> [AIM 1]:
Answer these questions using the mailing-list thread on index query syntax, one line per answer, each marked like its question.
(a) What does SASI use for tokenized equality matching?
(b) What kinds of searches is LIKE used for in SASI?
(c) What functionality did C* add because of Stratio?
> [AIM 2]:
Summarize the mailing-list thread on index query syntax in three sentences.
> [AIM 3]:
Extend the mailing-list thread on index query syntax, picking up right after its final sentence.
-- Begin SOURCE PASSAGE --
On Wed, Aug 2, 2023 at 7:20 PM Jeremiah Jordan <[email protected]>
wrote:

> SASI just uses “=“ for the tokenized equality matching, which is the exact
> thing this discussion is about changing/not liking.
>
> > On Aug 2, 2023, at 7:18 PM, J. D. Jordan <[email protected]>
> wrote:
> >
> > I do not think LIKE actually applies here. LIKE is used for prefix,
> contains, or suffix searches in SASI depending on the index type.
> >
> > This is about exact matching of tokens.
> >
> >> On Aug 2, 2023, at 5:53 PM, Jon Haddad <[email protected]>
> wrote:
> >>
> >> Certain bits of functionality also already exist on the SASI side of
> things, but I'm not sure how much overlap there is.  Currently, there's a
> LIKE keyword that handles token matching, although it seems to have some
> differences from the feature set in SAI.
> >>
> >> That said, there seems to be enough of an overlap that it would make
> sense to consider using LIKE in the same manner, doesn't it?  I think it
> would be a little odd if we have different syntax for different indexes.
> >>
> >> https://github.com/apache/cassandra/blob/trunk/doc/SASI.md
> >>
> >> I think one complication here is that there seems to be a desire, that
> I very much agree with, to expose as much of the underlying flexibility of
> Lucene as much as possible.  If it means we use Caleb's suggestion, I'd ask
> that the queries that SASI and SAI both support use the same syntax, even
> if it means there's two ways of writing the same query.  To use Caleb's
> example, this would mean supporting both LIKE and the `expr` column.
> >>
> >> Jon
> >>
> >>>> On 2023/08/01 19:17:11 Caleb Rackliffe wrote:
> >>> Here are some additional bits of prior art, if anyone finds them
> useful:
> >>>
> >>>
> >>> The Stratio Lucene Index -
> >>> https://github.com/Stratio/cassandra-lucene-index#examples
> >>>
> >>> Stratio was the reason C* added the "expr" functionality. They embedded
> >>> something similar to ElasticSearch JSON, which probably isn't my
> favorite
> >>> choice, but it's there.
> >>>
> >>>
> >>> The ElasticSearch match query syntax -
> >>>
> https://urldefense.com/v3/__https://www.elastic.co/guide/en/elasticsearch/reference/current/query-dsl-match-query.html__;!!PbtH5S7Ebw!ZHwYJ2xkivwTzYgjkp5QFAzALXCWPqkga6GBD-m2aK3j06ioSCRPsdZD0CIe50VpRrtW-1rY_m6lrSpp7zVlAf0MsxZ9$
> >>>
> >>> Again, not my favorite. It's verbose, and probably too powerful for us.
-- End SOURCE PASSAGE --
-- Begin SUPPLIED INFORMATION --
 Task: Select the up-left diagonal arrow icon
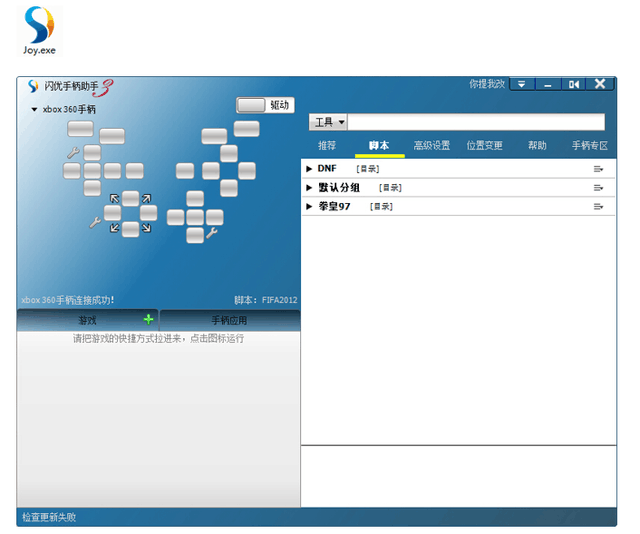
-- End SUPPLIED INFORMATION --
-- Begin SUPPLIED INFORMATION --
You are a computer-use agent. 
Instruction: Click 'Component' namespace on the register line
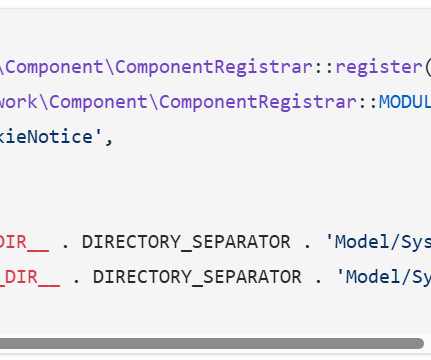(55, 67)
-- End SUPPLIED INFORMATION --
-- Begin SUPPLIED INFORMATION --
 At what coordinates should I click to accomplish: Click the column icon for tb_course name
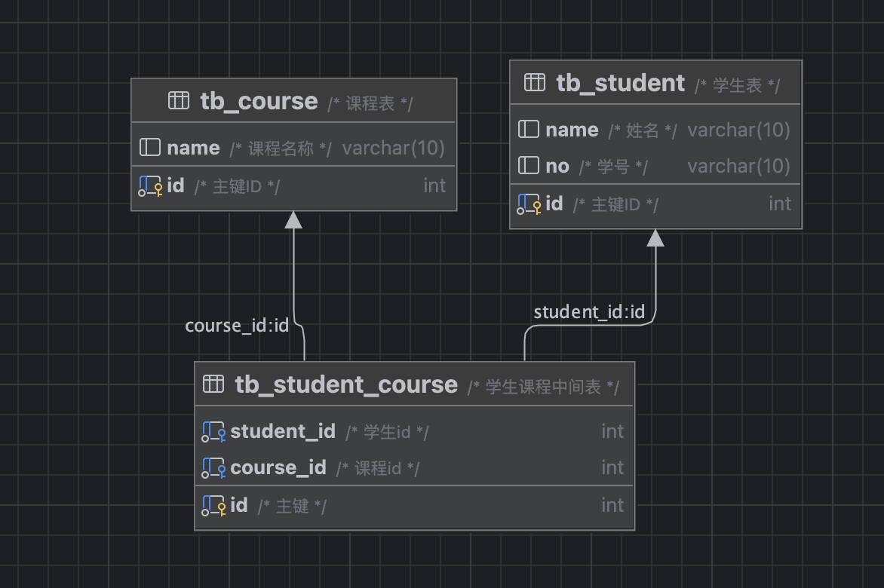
-- End SUPPLIED INFORMATION --
> [REPLY 1]:
(a) SASI uses "=" for tokenized equality matching.
(b) LIKE is used for prefix, contains, or suffix searches, depending on the index type.
(c) C* added the "expr" functionality because of Stratio.

> [REPLY 2]:
Jon Haddad notes that SASI already has a LIKE keyword for token matching and asks that queries supported by both SASI and SAI use the same syntax, even if that means supporting both LIKE and the `expr` column. In reply, LIKE is said to serve prefix, contains, or suffix searches in SASI, whereas the discussion concerns exact token matching, for which SASI uses "=". Earlier, Caleb Rackliffe points to the Stratio Lucene Index and the ElasticSearch match query syntax as prior art, calling neither a favorite.

> [REPLY 3]:
> >>>
> >>>
> >>> ElasticSearch's documentation for the basic Lucene query syntax -
> >>>
> https://urldefense.com/v3/__https://www.elastic.co/guide/en/elasticsearch/reference/8.9/query-dsl-query-string-query.html*query-string-syntax__;Iw!!PbtH5S7Ebw!ZHwYJ2xkivwTzYgjkp5QFAzALXCWPqkga6GBD-m2aK3j06ioSCRPsdZD0CIe50VpRrtW-1rY_m6lrSpp7zVlAXEPP1sK$
> >>>
> >>> One idea is to take the basic Lucene index, which it seems we already
> have
> >>> some support for, and feed it to "expr". This is nice for two reasons:
> >>>
> >>> 1.) People can just write Lucene queries if they already know how.
> >>> 2.) No changes to the grammar.
> >>>
> >>> Lucene has distinct concepts of filtering and querying, and this is
> kind of
> >>> the latter. I'm not sure how, for example, we would want "expr" to
> interact
> >>> w/ filters on other column indexes in vanilla CQL space...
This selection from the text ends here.